* _Problem requirements_
Find the line that contains "Task: Click the captcha image 4ed94" in the records below, then repeat exactly that line and each one after it, leaving pictures out.

* _Extracted entries_
--- START ---

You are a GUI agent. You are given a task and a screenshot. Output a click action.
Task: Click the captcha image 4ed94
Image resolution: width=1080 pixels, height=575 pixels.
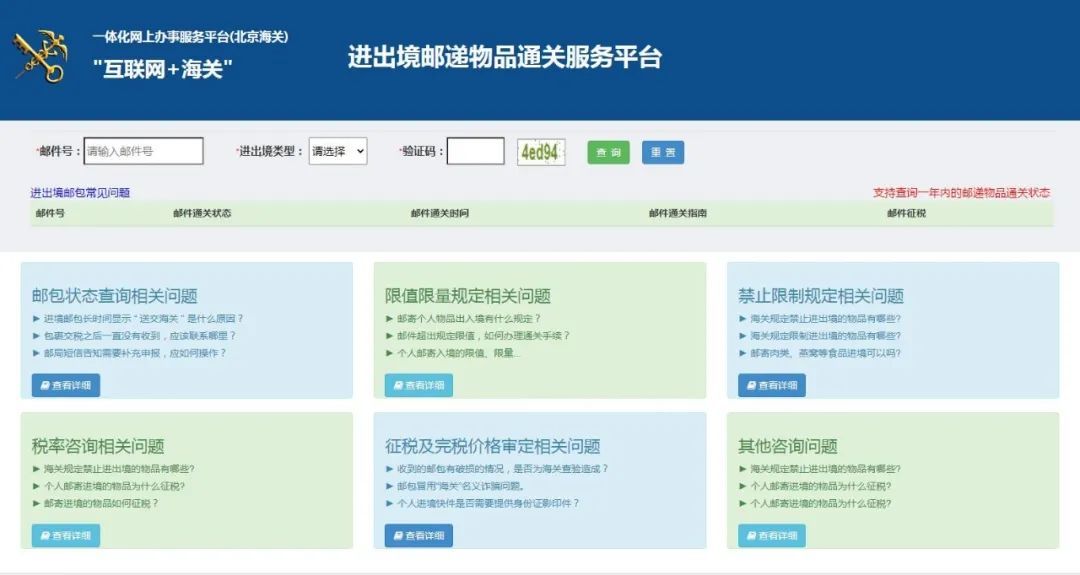540,152
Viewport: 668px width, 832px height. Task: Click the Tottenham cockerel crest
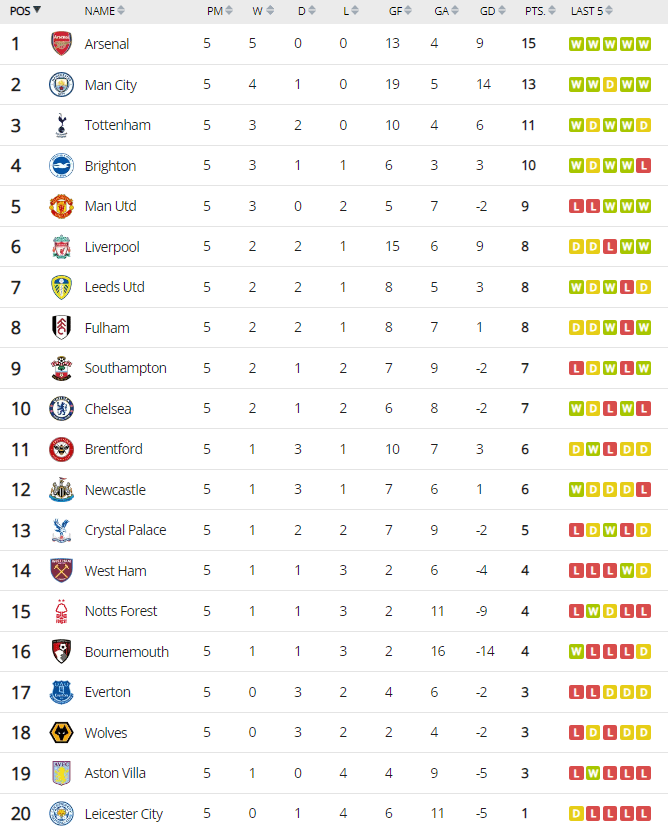[61, 125]
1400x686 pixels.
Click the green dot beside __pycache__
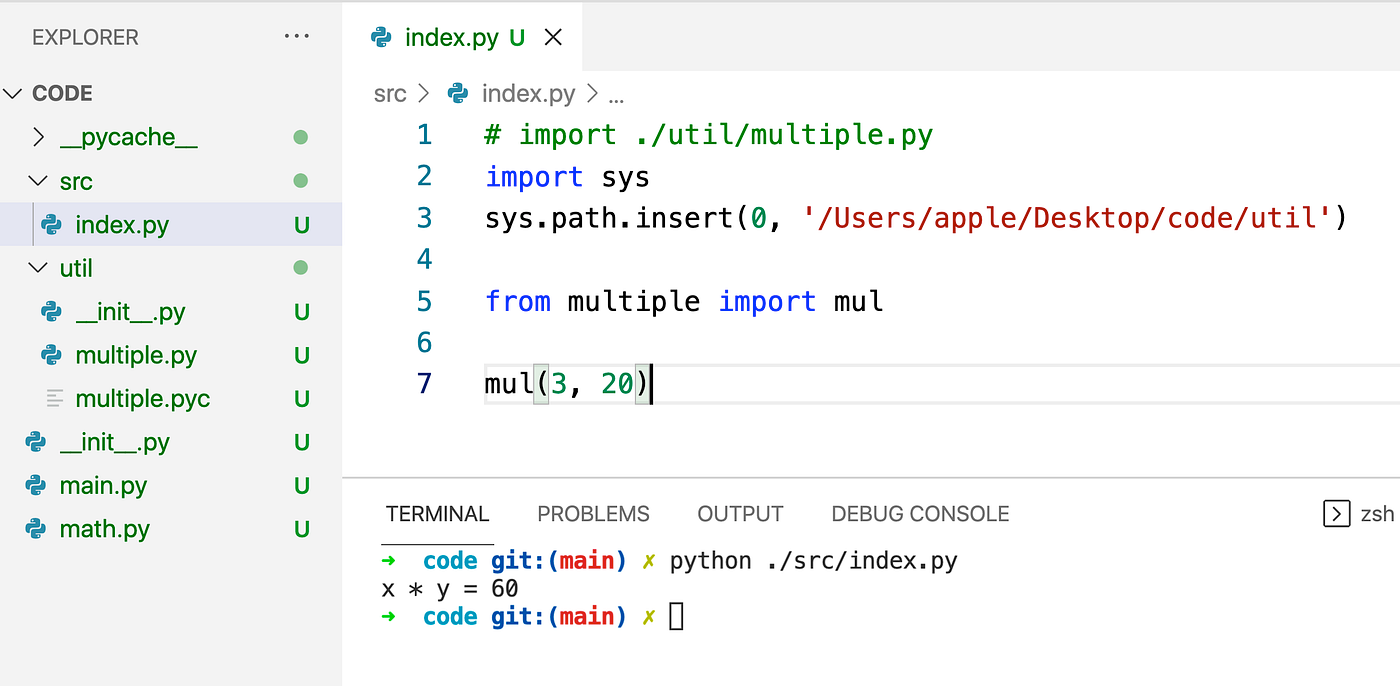301,137
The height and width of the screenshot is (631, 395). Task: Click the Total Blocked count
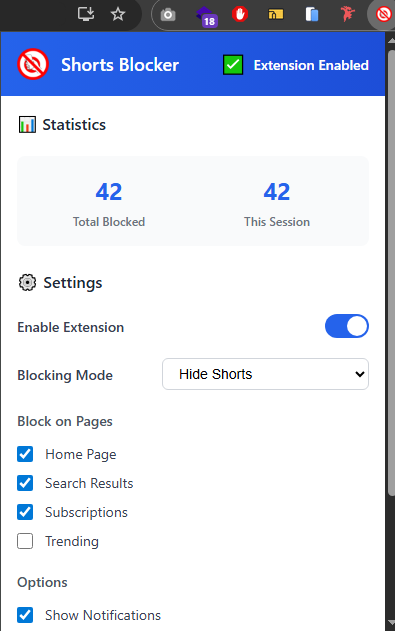point(109,192)
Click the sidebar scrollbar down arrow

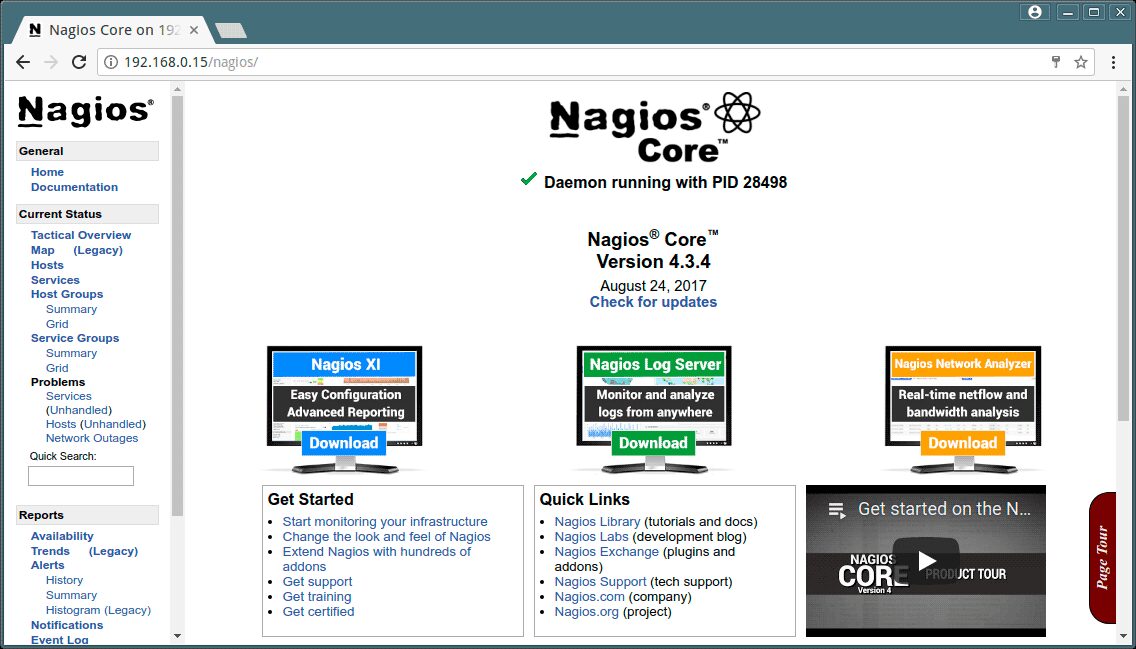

--- END ---

* _Output for this exercise_
Task: Click the captcha image 4ed94
Image resolution: width=1080 pixels, height=575 pixels.
540,152
Viewport: 668px width, 832px height. Task: Click the Tottenham cockerel crest
[61, 125]
1400x686 pixels.
Click the green dot beside __pycache__
301,137
The height and width of the screenshot is (631, 395). Task: Click the Total Blocked count
point(109,192)
Click the sidebar scrollbar down arrow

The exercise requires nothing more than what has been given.